_Work to be completed:_ The whole listing, from first line to last: copy it exactly.

_Records provided:_

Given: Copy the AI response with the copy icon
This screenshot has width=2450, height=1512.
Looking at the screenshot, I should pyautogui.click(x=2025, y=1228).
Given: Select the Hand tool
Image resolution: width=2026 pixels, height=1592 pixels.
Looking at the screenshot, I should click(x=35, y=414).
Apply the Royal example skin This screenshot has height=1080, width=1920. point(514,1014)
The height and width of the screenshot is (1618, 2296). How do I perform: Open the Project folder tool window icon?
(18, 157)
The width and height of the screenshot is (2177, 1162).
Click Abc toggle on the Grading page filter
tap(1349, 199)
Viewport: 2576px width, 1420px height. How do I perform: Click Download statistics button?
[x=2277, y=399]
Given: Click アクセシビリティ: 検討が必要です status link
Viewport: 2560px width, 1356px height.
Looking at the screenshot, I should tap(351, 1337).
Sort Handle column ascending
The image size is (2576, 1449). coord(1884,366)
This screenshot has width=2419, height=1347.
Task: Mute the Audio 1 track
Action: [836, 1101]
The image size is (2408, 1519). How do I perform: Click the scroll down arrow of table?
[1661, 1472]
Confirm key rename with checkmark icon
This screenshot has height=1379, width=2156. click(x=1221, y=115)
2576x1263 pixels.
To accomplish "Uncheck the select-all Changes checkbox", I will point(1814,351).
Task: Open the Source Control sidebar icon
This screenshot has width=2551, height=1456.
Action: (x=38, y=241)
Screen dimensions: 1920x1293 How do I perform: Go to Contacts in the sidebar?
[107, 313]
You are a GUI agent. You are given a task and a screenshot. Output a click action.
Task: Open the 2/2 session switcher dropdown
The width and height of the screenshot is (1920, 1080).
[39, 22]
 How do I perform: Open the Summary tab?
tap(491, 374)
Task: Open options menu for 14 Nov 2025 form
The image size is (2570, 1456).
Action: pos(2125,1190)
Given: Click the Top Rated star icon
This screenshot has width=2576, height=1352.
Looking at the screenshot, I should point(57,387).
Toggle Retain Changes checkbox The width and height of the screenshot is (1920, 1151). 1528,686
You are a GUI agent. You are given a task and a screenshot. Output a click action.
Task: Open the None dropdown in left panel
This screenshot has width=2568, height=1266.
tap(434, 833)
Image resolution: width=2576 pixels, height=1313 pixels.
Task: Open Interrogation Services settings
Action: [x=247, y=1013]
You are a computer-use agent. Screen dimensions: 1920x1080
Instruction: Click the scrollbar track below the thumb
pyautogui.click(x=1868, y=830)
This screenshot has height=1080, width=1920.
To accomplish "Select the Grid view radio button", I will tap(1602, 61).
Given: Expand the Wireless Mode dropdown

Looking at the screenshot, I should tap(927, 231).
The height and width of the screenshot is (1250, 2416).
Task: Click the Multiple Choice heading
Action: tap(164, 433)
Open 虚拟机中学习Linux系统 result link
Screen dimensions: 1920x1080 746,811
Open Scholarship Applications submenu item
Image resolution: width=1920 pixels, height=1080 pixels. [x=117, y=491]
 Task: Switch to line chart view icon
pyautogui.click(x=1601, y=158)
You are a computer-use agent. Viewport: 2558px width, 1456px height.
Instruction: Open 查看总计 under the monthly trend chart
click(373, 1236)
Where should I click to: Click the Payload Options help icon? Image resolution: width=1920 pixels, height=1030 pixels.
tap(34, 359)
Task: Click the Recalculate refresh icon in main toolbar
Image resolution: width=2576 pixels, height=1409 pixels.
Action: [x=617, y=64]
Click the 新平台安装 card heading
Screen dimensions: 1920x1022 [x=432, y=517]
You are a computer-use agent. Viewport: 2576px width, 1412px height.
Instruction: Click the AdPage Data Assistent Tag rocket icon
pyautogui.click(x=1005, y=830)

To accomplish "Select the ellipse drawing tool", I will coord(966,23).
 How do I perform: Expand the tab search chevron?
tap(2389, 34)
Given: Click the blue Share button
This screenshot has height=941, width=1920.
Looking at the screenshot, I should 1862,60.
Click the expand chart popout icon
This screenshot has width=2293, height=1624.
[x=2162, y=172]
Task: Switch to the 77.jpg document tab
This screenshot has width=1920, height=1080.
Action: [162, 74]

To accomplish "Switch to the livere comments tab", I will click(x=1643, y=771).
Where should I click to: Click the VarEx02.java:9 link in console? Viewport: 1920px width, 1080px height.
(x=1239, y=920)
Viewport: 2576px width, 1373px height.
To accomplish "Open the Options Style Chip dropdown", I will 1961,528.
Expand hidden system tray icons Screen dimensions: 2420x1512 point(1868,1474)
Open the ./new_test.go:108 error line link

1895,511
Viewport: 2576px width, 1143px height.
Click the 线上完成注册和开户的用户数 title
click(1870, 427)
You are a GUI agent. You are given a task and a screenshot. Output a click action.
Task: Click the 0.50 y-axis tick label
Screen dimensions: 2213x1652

_Solution to this problem:_
Given: Copy the AI response with the copy icon
This screenshot has width=2450, height=1512.
Looking at the screenshot, I should pyautogui.click(x=2025, y=1228).
Given: Select the Hand tool
Image resolution: width=2026 pixels, height=1592 pixels.
Looking at the screenshot, I should click(x=35, y=414).
Apply the Royal example skin This screenshot has height=1080, width=1920. point(514,1014)
The height and width of the screenshot is (1618, 2296). How do I perform: Open the Project folder tool window icon?
(18, 157)
The width and height of the screenshot is (2177, 1162).
Click Abc toggle on the Grading page filter
tap(1349, 199)
Viewport: 2576px width, 1420px height. How do I perform: Click Download statistics button?
[x=2277, y=399]
Given: Click アクセシビリティ: 検討が必要です status link
Viewport: 2560px width, 1356px height.
Looking at the screenshot, I should tap(351, 1337).
Sort Handle column ascending
The image size is (2576, 1449). coord(1884,366)
This screenshot has width=2419, height=1347.
Task: Mute the Audio 1 track
Action: [836, 1101]
The image size is (2408, 1519). How do I perform: Click the scroll down arrow of table?
[1661, 1472]
Confirm key rename with checkmark icon
This screenshot has height=1379, width=2156. click(x=1221, y=115)
2576x1263 pixels.
To accomplish "Uncheck the select-all Changes checkbox", I will point(1814,351).
Task: Open the Source Control sidebar icon
This screenshot has width=2551, height=1456.
Action: (x=38, y=241)
Screen dimensions: 1920x1293 How do I perform: Go to Contacts in the sidebar?
[107, 313]
You are a GUI agent. You are given a task and a screenshot. Output a click action.
Task: Open the 2/2 session switcher dropdown
The width and height of the screenshot is (1920, 1080).
[39, 22]
 How do I perform: Open the Summary tab?
tap(491, 374)
Task: Open options menu for 14 Nov 2025 form
The image size is (2570, 1456).
Action: pos(2125,1190)
Given: Click the Top Rated star icon
This screenshot has width=2576, height=1352.
Looking at the screenshot, I should point(57,387).
Toggle Retain Changes checkbox The width and height of the screenshot is (1920, 1151). 1528,686
You are a GUI agent. You are given a task and a screenshot. Output a click action.
Task: Open the None dropdown in left panel
This screenshot has width=2568, height=1266.
tap(434, 833)
Image resolution: width=2576 pixels, height=1313 pixels.
Task: Open Interrogation Services settings
Action: [x=247, y=1013]
You are a computer-use agent. Screen dimensions: 1920x1080
Instruction: Click the scrollbar track below the thumb
pyautogui.click(x=1868, y=830)
This screenshot has height=1080, width=1920.
To accomplish "Select the Grid view radio button", I will tap(1602, 61).
Given: Expand the Wireless Mode dropdown

Looking at the screenshot, I should tap(927, 231).
The height and width of the screenshot is (1250, 2416).
Task: Click the Multiple Choice heading
Action: tap(164, 433)
Open 虚拟机中学习Linux系统 result link
Screen dimensions: 1920x1080 746,811
Open Scholarship Applications submenu item
Image resolution: width=1920 pixels, height=1080 pixels. [x=117, y=491]
 Task: Switch to line chart view icon
pyautogui.click(x=1601, y=158)
You are a computer-use agent. Viewport: 2558px width, 1456px height.
Instruction: Open 查看总计 under the monthly trend chart
click(373, 1236)
Where should I click to: Click the Payload Options help icon? Image resolution: width=1920 pixels, height=1030 pixels.
tap(34, 359)
Task: Click the Recalculate refresh icon in main toolbar
Image resolution: width=2576 pixels, height=1409 pixels.
Action: [x=617, y=64]
Click the 新平台安装 card heading
Screen dimensions: 1920x1022 [x=432, y=517]
You are a computer-use agent. Viewport: 2576px width, 1412px height.
Instruction: Click the AdPage Data Assistent Tag rocket icon
pyautogui.click(x=1005, y=830)

To accomplish "Select the ellipse drawing tool", I will coord(966,23).
 How do I perform: Expand the tab search chevron?
tap(2389, 34)
Given: Click the blue Share button
This screenshot has height=941, width=1920.
Looking at the screenshot, I should 1862,60.
Click the expand chart popout icon
This screenshot has width=2293, height=1624.
[x=2162, y=172]
Task: Switch to the 77.jpg document tab
This screenshot has width=1920, height=1080.
Action: [162, 74]

To accomplish "Switch to the livere comments tab", I will click(x=1643, y=771).
Where should I click to: Click the VarEx02.java:9 link in console? Viewport: 1920px width, 1080px height.
(x=1239, y=920)
Viewport: 2576px width, 1373px height.
To accomplish "Open the Options Style Chip dropdown", I will 1961,528.
Expand hidden system tray icons Screen dimensions: 2420x1512 point(1868,1474)
Open the ./new_test.go:108 error line link

1895,511
Viewport: 2576px width, 1143px height.
Click the 线上完成注册和开户的用户数 title
click(1870, 427)
You are a GUI agent. You are given a task and a screenshot. Output a click action.
Task: Click the 0.50 y-axis tick label
Screen dimensions: 2213x1652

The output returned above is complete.